AIM OF THE TASK — Go over the entries below line by line, copying each one that contains the word "size".

DATA EXTRACT section start

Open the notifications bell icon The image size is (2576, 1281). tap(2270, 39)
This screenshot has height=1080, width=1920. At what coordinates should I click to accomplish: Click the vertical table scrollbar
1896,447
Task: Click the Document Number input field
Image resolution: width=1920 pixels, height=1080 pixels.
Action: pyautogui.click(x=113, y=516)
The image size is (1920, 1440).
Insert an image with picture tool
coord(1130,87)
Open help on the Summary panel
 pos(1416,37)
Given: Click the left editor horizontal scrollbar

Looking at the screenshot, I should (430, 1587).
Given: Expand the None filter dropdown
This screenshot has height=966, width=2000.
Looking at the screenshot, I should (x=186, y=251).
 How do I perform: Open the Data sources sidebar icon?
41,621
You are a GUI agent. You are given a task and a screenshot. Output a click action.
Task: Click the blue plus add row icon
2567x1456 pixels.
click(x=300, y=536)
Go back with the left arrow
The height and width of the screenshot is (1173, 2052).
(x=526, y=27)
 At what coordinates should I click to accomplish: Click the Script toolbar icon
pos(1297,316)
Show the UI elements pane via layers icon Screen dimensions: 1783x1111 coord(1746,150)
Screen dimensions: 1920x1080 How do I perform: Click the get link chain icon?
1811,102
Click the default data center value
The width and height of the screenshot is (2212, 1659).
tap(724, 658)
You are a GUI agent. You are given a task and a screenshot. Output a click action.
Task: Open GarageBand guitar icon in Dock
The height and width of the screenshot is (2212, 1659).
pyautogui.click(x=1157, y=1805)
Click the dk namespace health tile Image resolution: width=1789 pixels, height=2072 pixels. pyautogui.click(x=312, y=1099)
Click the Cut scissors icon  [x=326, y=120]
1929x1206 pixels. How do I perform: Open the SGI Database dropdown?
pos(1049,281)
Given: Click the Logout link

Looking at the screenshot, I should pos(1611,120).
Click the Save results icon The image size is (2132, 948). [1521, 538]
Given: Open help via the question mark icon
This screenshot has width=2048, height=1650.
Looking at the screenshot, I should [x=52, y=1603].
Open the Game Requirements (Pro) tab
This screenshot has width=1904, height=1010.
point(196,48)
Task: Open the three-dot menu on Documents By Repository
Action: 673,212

DATA EXTRACT section end

FINISHED EXERCISE —
Open the notifications bell icon The image size is (2576, 1281). tap(2270, 39)
The image size is (1920, 1440).
Click the Save results icon The image size is (2132, 948). [1521, 538]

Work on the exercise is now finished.